The diagnosis of drug-induced respiratory disease is by exclusion. The differential is broad, including pulmonary involvement from the underlying condition and opportunistic infections. Drug-induced lung disease must be rapidly and confidently differentiated from pulmonary infection because presenting features are similar. The diagnosis of drug-induced respiratory disease is often complex because (1) patients may be exposed to several pneumotoxic drugs concurrently or in sequence due to earlier treatment failure; (2) time to onset of pulmonary toxicity may differ among drugs, making it difficult to ascertain which drug is responsible for the pulmonary reaction; (3) the combination of drugs to treat malignant hematological conditions may lead to unexpected drug interactions, producing enhanced toxicity compared with the toxicity of each agent considered separately; and (4) radiation therapy to the chest or total body irradiation (TBI), changes in neutrophil counts, thrombocytopenia, coagulation deficits, volume overload, or left ventricular dysfunction can modulate the clinical expression of pulmonary drug toxicity.

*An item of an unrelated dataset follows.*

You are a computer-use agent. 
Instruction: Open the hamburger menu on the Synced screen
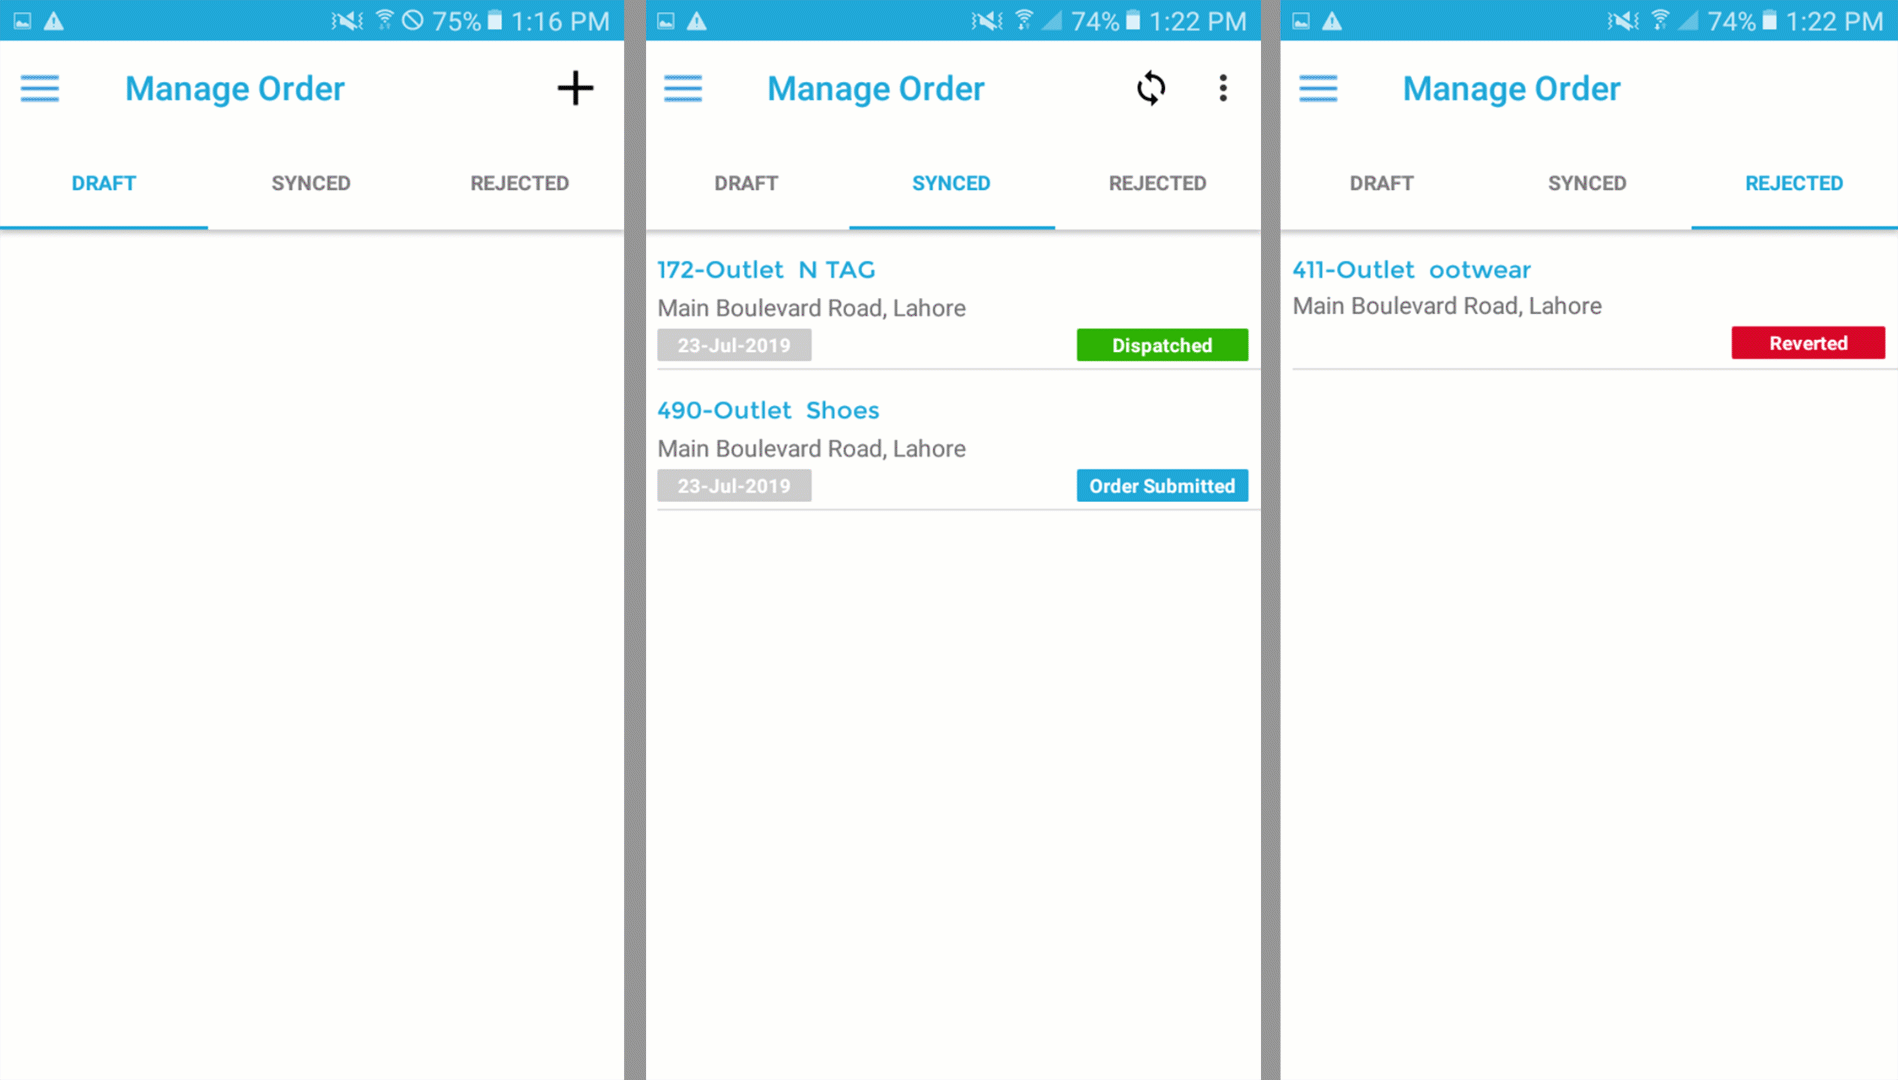coord(683,88)
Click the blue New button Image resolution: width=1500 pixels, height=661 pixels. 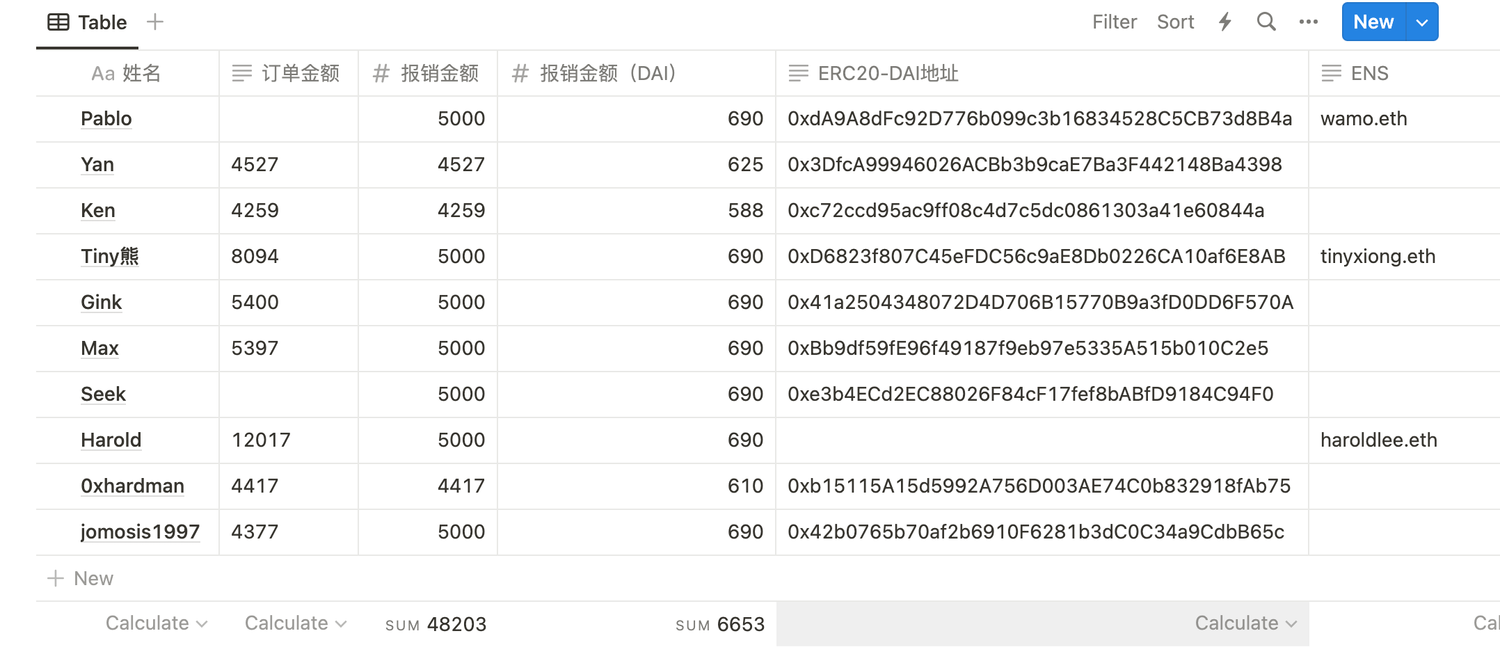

Aside from overt pulmonary drug and radiation toxicity, subclinical drug-induced involvement often occurs in the form of reduced diffusing capacity for carbon monoxide (DLCO) or lung volumes or changes in cell populations in bronchoalveolar lavage (BAL) fluid. Upon cessation of exposure to the agent, most of these changes reverse slowly in a few weeks or months.
This article addresses the direct adverse respiratory consequences of drugs. Drug-induced opportunistic infections and respiratory complications after bone marrow and stem cell transplantation are covered separately. The important topic of iatrogenic, non-drug-induced lung or pleural involvement is covered elsewhere.